BEGIN EXTRACTED TEXT
On the other hand, it’s crucial not to overestimate your project because people won’t purchase a new project for too high of a price.
Much like determining the value of an NFT, determining the floor price of an NFT is not something that is guaranteed to be done in the same way every time.
The NFT market is incredibly volatile, and it may sometimes seem like there are no actual rules, and it’s overly complicated to even attempt to invest in anything. Yet, there is a method to the NFT market madness; if there wasn’t, then NFTs wouldn’t be as big as they are now.
How is the NFT floor price derived?
Now that we know what is floor price NFT and the factors determining the NFT floor price, it’s time to see how one would be able to calculate the floor price. This is especially important for people who might be new to the NFT space.
If you know how to calculate the floor price of an NFT project you’re interested in, your chance of making a bad investment goes down rapidly.
END EXTRACTED TEXT
BEGIN DATASET EXTRACT
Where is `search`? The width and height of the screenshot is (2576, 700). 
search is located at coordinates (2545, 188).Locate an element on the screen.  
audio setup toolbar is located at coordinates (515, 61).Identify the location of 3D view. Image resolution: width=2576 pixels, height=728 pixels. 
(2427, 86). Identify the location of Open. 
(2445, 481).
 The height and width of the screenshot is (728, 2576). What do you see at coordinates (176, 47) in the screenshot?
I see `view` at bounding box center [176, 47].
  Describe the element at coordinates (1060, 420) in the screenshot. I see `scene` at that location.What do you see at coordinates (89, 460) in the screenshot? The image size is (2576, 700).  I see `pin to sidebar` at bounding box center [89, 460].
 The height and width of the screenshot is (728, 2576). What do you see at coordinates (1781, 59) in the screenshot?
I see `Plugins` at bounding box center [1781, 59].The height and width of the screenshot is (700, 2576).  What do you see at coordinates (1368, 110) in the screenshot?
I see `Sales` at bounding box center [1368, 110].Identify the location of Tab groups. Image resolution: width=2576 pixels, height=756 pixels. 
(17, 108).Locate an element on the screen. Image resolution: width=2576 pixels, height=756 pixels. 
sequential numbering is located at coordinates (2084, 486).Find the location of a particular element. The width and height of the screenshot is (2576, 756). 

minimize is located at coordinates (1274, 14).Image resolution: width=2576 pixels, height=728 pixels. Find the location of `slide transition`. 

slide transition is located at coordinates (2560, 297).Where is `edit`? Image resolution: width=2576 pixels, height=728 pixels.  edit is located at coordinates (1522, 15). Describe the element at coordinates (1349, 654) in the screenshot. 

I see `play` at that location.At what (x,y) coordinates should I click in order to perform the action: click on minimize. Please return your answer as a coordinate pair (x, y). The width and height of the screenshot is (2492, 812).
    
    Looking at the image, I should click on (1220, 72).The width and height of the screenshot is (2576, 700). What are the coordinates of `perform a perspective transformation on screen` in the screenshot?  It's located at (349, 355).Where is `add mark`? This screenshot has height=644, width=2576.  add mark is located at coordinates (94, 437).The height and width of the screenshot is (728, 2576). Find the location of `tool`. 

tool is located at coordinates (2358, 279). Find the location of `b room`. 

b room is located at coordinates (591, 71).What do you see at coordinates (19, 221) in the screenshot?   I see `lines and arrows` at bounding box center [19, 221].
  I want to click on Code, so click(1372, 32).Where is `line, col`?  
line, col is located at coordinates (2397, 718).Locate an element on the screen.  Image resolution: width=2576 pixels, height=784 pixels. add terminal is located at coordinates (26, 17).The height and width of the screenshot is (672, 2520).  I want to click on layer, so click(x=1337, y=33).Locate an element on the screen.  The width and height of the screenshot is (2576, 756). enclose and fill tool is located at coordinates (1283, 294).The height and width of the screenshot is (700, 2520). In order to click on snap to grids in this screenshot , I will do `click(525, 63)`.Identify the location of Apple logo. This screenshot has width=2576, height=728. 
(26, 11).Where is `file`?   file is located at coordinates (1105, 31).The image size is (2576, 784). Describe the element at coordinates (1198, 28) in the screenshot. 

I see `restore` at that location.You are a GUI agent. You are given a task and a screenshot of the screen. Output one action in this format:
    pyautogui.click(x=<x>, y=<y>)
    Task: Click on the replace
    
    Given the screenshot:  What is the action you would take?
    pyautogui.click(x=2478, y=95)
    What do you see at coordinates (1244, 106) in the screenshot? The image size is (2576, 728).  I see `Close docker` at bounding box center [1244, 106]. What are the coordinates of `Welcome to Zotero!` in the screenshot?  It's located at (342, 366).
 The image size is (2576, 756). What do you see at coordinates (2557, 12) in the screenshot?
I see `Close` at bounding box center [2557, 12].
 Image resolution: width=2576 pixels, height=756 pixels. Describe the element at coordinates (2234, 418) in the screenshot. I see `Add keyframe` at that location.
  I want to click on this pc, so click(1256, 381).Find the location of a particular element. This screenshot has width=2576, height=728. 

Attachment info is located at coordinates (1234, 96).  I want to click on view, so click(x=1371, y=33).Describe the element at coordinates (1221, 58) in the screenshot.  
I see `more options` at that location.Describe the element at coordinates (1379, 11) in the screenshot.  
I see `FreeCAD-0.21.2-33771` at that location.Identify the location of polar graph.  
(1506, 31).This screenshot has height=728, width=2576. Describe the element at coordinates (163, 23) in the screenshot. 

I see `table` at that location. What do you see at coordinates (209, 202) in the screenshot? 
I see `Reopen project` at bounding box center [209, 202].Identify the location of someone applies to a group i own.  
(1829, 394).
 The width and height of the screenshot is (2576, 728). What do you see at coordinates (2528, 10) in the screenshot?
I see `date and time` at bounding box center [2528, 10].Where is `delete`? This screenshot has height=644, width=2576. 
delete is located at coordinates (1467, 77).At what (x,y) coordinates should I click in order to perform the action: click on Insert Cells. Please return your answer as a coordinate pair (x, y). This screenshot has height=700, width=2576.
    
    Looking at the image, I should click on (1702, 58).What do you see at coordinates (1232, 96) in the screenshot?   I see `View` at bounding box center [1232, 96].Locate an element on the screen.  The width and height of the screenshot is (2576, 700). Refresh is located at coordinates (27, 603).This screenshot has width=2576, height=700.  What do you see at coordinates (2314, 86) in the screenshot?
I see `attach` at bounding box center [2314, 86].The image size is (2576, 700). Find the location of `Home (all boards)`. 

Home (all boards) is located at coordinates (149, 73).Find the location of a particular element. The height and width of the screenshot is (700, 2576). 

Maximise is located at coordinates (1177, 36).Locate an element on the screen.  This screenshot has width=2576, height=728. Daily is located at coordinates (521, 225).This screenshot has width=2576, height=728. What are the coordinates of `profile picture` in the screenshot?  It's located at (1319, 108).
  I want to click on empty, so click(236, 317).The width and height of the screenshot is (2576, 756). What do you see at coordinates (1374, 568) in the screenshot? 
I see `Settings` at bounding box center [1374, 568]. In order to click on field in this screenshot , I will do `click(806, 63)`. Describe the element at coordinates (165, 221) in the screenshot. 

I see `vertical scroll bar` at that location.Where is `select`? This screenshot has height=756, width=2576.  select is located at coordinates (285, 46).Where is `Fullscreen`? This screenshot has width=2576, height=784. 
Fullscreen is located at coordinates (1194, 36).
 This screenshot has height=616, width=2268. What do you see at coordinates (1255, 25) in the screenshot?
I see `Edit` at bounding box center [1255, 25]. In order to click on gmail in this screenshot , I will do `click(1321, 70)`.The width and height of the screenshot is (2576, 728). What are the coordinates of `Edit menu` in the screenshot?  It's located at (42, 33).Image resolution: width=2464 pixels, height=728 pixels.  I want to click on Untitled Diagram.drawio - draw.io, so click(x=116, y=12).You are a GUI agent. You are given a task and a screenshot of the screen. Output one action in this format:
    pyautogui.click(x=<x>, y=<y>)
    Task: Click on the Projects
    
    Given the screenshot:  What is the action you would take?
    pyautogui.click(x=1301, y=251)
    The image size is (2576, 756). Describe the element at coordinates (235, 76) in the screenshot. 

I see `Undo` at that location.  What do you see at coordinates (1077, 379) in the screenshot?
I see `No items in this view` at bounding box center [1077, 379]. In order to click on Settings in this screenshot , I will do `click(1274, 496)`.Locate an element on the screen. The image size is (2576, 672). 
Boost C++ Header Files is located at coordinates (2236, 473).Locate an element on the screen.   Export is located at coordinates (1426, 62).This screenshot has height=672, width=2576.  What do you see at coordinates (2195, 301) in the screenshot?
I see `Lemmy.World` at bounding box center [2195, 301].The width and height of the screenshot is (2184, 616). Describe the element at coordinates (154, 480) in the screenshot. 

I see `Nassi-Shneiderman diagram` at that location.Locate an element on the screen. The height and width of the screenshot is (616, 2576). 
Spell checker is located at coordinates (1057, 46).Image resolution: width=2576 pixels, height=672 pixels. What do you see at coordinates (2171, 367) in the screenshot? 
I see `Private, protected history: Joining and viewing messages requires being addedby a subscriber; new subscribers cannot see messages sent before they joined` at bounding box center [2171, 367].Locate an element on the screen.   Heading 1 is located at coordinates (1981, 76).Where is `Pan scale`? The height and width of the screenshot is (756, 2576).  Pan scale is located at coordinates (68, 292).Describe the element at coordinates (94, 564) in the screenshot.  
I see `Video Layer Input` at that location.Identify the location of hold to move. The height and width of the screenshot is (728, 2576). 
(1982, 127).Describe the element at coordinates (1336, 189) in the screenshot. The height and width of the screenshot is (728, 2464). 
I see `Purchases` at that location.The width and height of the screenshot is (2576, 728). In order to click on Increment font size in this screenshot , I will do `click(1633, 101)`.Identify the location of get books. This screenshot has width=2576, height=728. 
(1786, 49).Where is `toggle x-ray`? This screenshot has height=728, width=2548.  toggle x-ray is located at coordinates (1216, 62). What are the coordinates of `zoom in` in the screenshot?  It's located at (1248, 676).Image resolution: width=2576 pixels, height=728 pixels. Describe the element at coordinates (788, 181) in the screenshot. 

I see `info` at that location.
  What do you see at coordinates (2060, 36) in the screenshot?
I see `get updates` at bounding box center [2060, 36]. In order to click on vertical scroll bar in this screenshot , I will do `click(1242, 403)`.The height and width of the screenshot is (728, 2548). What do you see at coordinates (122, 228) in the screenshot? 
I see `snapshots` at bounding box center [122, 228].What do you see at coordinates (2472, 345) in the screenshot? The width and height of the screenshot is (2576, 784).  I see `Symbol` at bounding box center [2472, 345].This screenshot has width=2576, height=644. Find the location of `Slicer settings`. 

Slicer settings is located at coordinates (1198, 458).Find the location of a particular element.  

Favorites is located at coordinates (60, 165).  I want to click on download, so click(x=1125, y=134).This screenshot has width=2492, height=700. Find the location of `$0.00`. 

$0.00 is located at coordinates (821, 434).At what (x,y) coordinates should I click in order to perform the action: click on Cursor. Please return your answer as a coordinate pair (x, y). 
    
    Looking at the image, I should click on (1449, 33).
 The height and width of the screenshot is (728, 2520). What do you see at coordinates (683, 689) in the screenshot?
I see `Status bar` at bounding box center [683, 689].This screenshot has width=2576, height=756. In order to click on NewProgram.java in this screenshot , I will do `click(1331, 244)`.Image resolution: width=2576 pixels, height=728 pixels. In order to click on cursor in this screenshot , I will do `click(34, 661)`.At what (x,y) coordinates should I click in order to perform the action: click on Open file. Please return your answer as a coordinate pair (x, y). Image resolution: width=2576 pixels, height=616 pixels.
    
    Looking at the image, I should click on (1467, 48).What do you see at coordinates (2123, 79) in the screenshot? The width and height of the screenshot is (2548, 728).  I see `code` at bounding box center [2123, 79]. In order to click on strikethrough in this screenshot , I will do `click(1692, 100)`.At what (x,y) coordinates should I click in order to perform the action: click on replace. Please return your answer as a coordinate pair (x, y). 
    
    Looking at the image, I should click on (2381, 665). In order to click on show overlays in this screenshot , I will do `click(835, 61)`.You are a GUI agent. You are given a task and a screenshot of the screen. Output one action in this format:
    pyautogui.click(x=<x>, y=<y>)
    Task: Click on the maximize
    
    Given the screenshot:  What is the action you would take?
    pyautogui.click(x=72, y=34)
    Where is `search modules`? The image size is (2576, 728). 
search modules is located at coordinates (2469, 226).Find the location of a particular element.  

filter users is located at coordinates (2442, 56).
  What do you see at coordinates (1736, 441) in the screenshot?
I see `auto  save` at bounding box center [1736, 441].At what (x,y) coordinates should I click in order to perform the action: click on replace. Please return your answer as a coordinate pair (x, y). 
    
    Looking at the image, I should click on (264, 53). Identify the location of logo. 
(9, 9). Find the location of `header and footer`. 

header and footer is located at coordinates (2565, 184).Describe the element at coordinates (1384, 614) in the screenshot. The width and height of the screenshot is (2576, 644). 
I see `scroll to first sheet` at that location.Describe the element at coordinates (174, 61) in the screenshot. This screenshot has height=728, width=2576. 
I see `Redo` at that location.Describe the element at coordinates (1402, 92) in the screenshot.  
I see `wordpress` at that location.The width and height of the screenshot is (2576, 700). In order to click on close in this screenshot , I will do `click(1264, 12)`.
END DATASET EXTRACT
**WORK TO COMPLETE:**
• 1. Answer these from the NFT floor price text:
(a) Why should a project not be overestimated?
(b) What word does the text pair with "incredibly" to describe the NFT market?
(c) What goes down rapidly for someone who knows how to calculate a project's floor price?
• 2. Quote every sentence or heading in the NFT floor price text that contains the phrase "floor price".
• 3. Write the next passage of the NFT floor price text, starting after its final sentence.
The data above come from a separate source, unrelated to the text.

**RESPONSE LIST:**
• 1.
(a) People won't purchase a new project for too high of a price.
(b) Volatile.
(c) The chance of making a bad investment.

• 2.
- "Much like determining the value of an NFT, determining the floor price of an NFT is not something that is guaranteed to be done in the same way every time."
- "How is the NFT floor price derived?"
- "Now that we know what is floor price NFT and the factors determining the NFT floor price, it's time to see how one would be able to calculate the floor price."
- "If you know how to calculate the floor price of an NFT project you're interested in, your chance of making a bad investment goes down rapidly."

• 3.
Let’s say you’re browsing through an NFT marketplace, whichever one you prefer to use. As you’re looking around, a specific NFT catches your eye because the listed price is low, and your impulse is to buy, but before you do that, here is what you should do. You need to go to the project’s page and sort the prices from lowest to highest.
Once you’ve done that, you can see that there are several NFTs with lower prices than the initial NFT floor price. This happens because other buyers have sent their offers or bids for auctions.
Some NFT marketplaces, like OpenSea, are built to work a lot like eBay, and buyers have the option to send their bid, which is lower than the floor price set by the holder.
To circumvent these lower-than-floor prices, click the buy-now button. This will take you to the particular page that only contains the NFTs you can buy, and this is also the place where you can see what the NFT floor price is.
You can use several tools to track floor prices, so that part of the process could be simplified for you. One of the most popular floor tracking tools is called the Rarity tool. It tracks all kinds of metrics for NFTs, and floor price is one of them.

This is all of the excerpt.